#### Exercise instructions:
With the records below as your source, retype each line exactly from the top down to the line that contains "Task: Click the lightbulb", and include that line.

______________________________

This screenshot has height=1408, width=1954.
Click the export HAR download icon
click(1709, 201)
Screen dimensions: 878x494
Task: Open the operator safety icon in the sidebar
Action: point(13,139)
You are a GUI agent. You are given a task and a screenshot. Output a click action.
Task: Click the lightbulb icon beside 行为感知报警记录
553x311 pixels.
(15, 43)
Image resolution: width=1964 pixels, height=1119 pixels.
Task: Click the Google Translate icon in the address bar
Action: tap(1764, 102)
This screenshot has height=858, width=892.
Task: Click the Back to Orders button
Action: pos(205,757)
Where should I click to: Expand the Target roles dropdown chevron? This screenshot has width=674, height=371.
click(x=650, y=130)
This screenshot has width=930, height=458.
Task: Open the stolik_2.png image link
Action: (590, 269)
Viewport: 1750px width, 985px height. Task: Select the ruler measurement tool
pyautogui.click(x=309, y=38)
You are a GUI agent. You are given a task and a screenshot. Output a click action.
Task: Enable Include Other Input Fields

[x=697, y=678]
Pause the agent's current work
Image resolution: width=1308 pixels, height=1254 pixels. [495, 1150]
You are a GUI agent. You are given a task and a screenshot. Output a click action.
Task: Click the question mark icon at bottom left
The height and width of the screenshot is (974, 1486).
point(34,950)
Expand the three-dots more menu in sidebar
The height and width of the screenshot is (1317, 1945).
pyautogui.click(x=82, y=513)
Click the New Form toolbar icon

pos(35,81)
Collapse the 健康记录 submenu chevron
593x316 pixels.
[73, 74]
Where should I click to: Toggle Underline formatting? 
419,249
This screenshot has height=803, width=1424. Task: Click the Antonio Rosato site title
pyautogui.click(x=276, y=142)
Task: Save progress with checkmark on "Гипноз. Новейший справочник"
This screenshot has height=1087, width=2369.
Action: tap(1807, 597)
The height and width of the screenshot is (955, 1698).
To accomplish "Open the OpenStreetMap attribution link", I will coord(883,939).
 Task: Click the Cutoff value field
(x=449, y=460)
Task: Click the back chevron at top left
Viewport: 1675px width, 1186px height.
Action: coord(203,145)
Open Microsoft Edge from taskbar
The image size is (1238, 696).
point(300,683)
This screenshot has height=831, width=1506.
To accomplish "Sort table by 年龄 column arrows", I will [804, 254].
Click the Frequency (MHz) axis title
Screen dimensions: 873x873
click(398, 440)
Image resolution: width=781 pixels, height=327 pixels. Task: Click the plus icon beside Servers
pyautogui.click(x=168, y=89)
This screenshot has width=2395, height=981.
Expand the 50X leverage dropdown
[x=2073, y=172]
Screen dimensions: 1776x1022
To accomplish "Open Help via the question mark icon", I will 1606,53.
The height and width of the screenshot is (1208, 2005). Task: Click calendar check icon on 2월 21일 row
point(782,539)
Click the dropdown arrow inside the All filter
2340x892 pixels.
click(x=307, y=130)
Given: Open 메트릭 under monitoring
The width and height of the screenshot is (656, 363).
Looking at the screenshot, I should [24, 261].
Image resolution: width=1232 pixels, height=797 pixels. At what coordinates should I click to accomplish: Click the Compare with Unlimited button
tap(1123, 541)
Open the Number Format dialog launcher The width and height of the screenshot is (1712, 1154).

______________________________

#### Solution:
This screenshot has height=1408, width=1954.
Click the export HAR download icon
click(1709, 201)
Screen dimensions: 878x494
Task: Open the operator safety icon in the sidebar
Action: point(13,139)
You are a GUI agent. You are given a task and a screenshot. Output a click action.
Task: Click the lightbulb icon beside 行为感知报警记录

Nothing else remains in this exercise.